COMPLETE THE FOLLOWING:
• A. In the Jeopardy analysis, what dollar amount must a row's clean value exceed for the row to count as high value?
• B. Repeat the Jeopardy analysis verbatim, everything from "from scipy.stats import" down to "chisquare(each, (expected_high_count, expected_low_count))".
• C. For each statement, say yes or no according to the Jeopardy analysis, and quote the words that decide it: (i) The five sampled words were drawn from the previously generated 'terms_used'. (ii) The chi-squared function is imported from scipy.stats. (iii) The outcomes showed significant differences between high-value and low-value questions.

--- START OF PAGE TEXT ---

This is interesting as it indicates that it is likely complex words in future questions may have already appeared in the question sets before, and thus contestants may use the historical questions as references to prepare in advance.

Nonetheless, it may be useful to further identify the natures of these complex words.
___

## Which words are associated with high / low values?

In [14]:
# define a function to determine whether a row is of high value (over $800)
def value(row):
    if row['clean_value'] > 800:
        value = 1
    else:
        value = 0
    return value

In [15]:
# apply the above function across the dataframe
jeopardy['high_value'] = jeopardy.apply(value, axis=1)

In [16]:
# define a function that determine the frequencies of a word appearing in
# high and low value questions
def word_value(word):
    low_count = 0
    high_count = 0
    for idx, row in jeopardy.iterrows():
        splitted = row['clean_question'].split(' ')
        if word in splitted:
            if row['high_value'] == 1:
                high_count += 1
            else:
                low_count += 1
    return high_count, low_count

In [17]:
# sample 5 words from the previously generated 'terms_used'
comparison_terms = list(terms_used)[0:5]
comparison_terms

['blancmange', 'pacific', 'dumber', 'michaelmas', 'riyadh']

In [18]:
# generate a list of observed frequencies in both high/low value questions
# for those 5 words
observed_expected = []
for each in comparison_terms:
    observed_expected.append(word_value(each))
print(observed_expected)

[(1, 0), (9, 28), (0, 1), (0, 1), (0, 1)]


## Computing expected counts and chi-squared value for the sampled words

In [19]:
# calculate the number of questions that are either of high value or low value
high_value_count = jeopardy[jeopardy['high_value'] == 1].shape[0]
low_value_count = jeopardy[jeopardy['high_value'] == 0].shape[0]
print(high_value_count, low_value_count)

5734 14265


In [20]:
# for each of the 5 sampled words, calculate their chi-squared / p-value
# based on their observed frequencies (calculated previously) and their
# expected frequencies (to be calculated below)
from scipy.stats import chisquare
chi_squared = []
for each in observed_expected:
    total = sum(each)
    total_prop = total / jeopardy.shape[0]
    expected_high_count = total_prop * high_value_count
    expected_low_count = total_prop * low_value_count
    chi2_value, p_value = chisquare(each, (expected_high_count, expected_low_count))
    chi_squared.append((chi2_value, p_value))

In [21]:
# display the chi-squared values and p-values
chi_squared

[(2.4877921171956752, 0.11473257634454047),
 (0.34189277990072214, 0.55873870578406826),
 (0.40196284612688399, 0.52607729857054686),
 (0.40196284612688399, 0.52607729857054686),
 (0.40196284612688399, 0.52607729857054686)]

## Findings So Far
First of all, the sampled frequencies were rather low, ranging from 0 occurences to 2 occurences across both high/low value questions. Therefore, the statistical outcomes would be questionable at best.

Secondly, taking the chi-squared statistics at face values. None of the outcomes exhibited significant differences. In other words, there were no differences in their likliehood of appearances in either high-value questions or low-value questions.
___

--- END OF PAGE TEXT ---
--- START OF INFORMATION PROVIDED ---

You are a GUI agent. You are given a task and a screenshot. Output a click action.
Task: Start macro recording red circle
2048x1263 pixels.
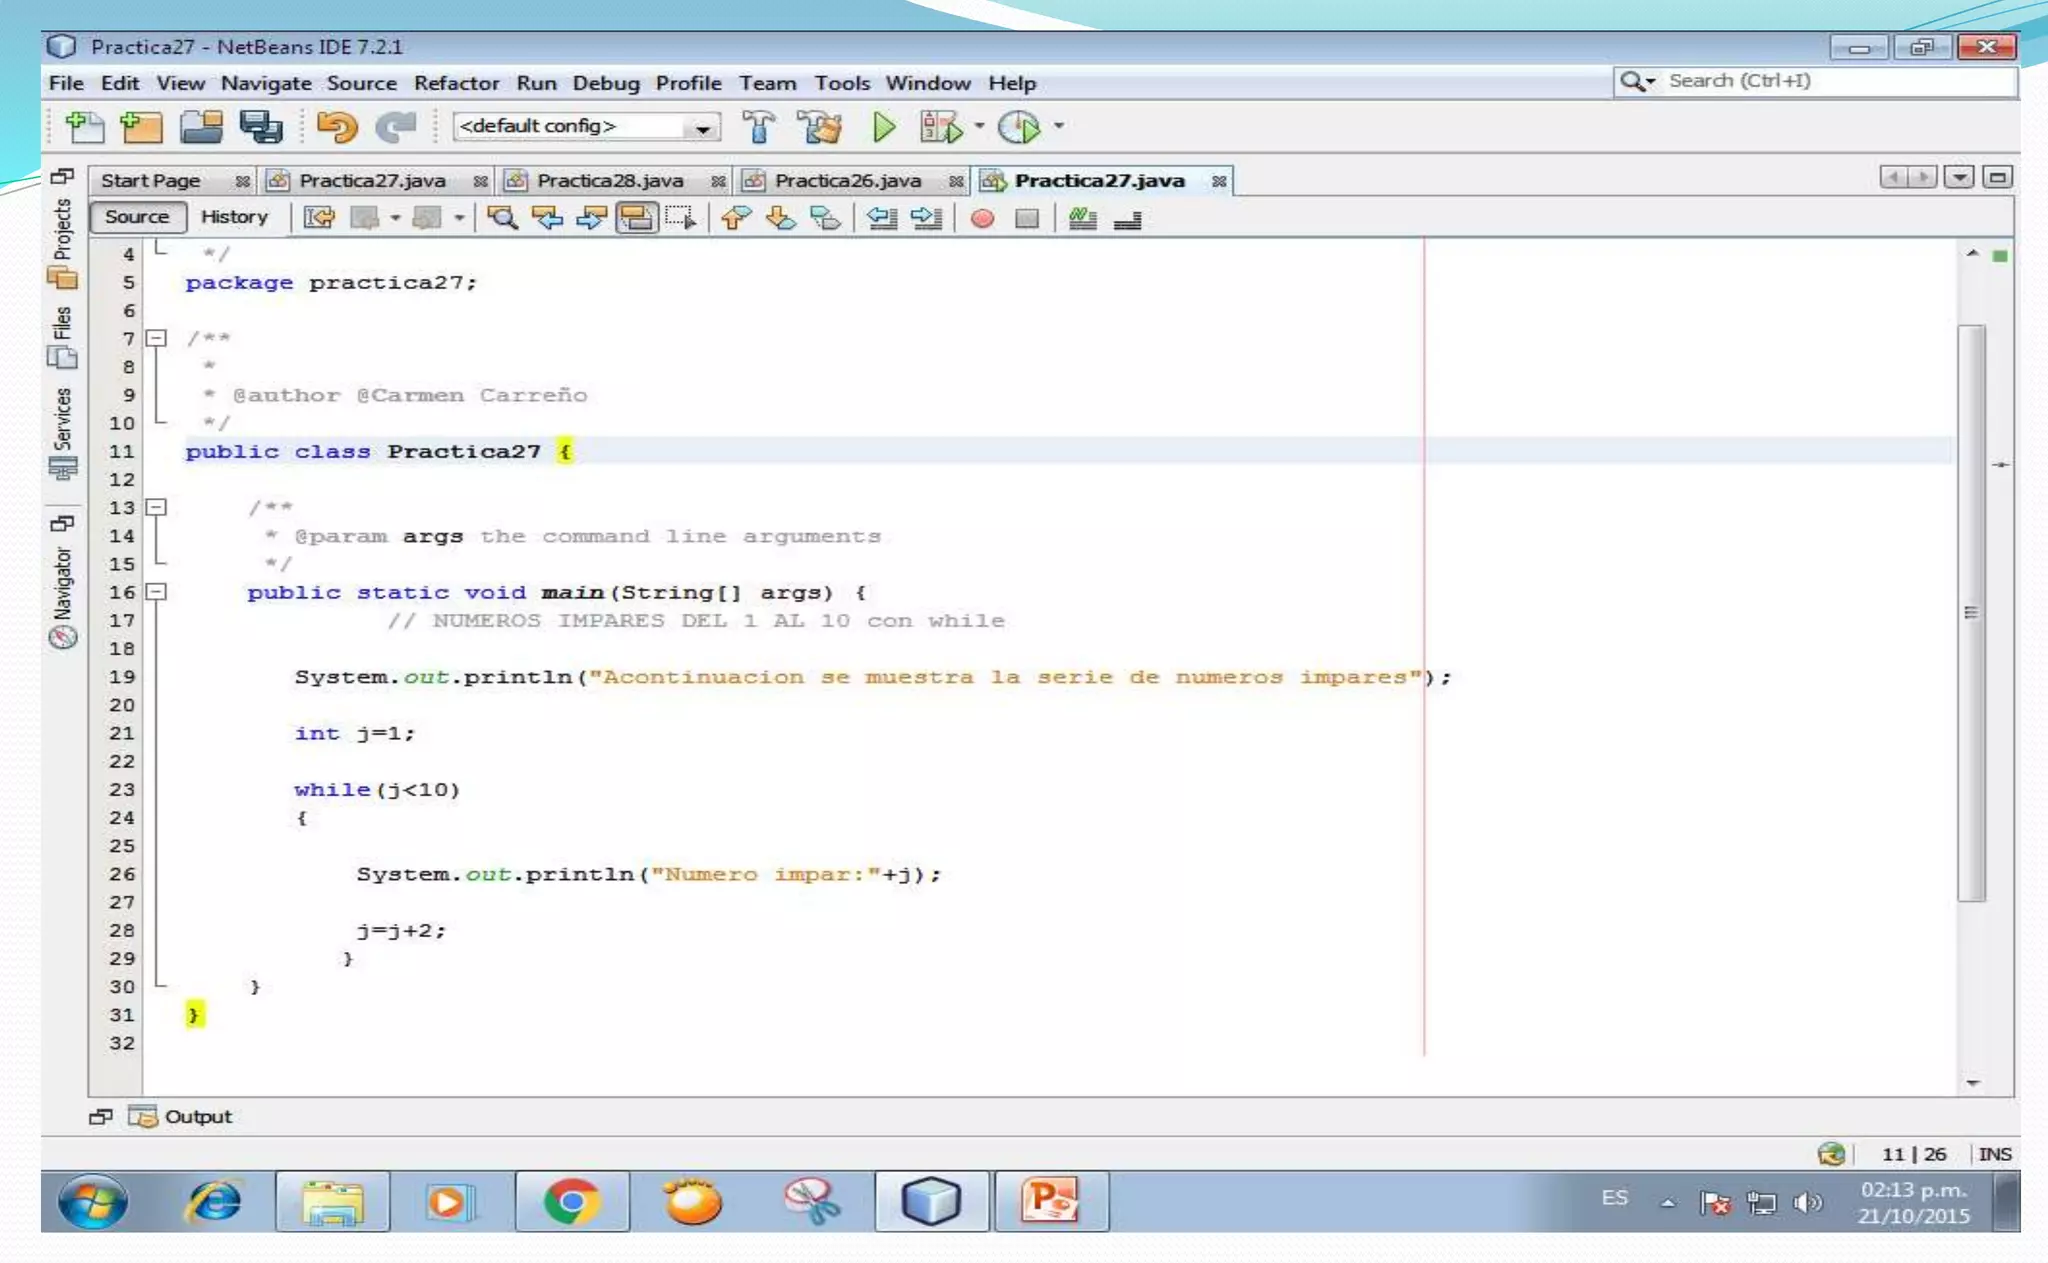click(x=982, y=218)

--- END OF INFORMATION PROVIDED ---

OUTPUTS FOR THE TASKS:
• A. It must exceed $800.

• B.
from scipy.stats import chisquare
chi_squared = []
for each in observed_expected:
    total = sum(each)
    total_prop = total / jeopardy.shape[0]
    expected_high_count = total_prop * high_value_count
    expected_low_count = total_prop * low_value_count
    chi2_value, p_value = chisquare(each, (expected_high_count, expected_low_count))

• C.
(i) Yes: "# sample 5 words from the previously generated 'terms_used'"
(ii) Yes: "from scipy.stats import chisquare"
(iii) No: "None of the outcomes exhibited significant differences."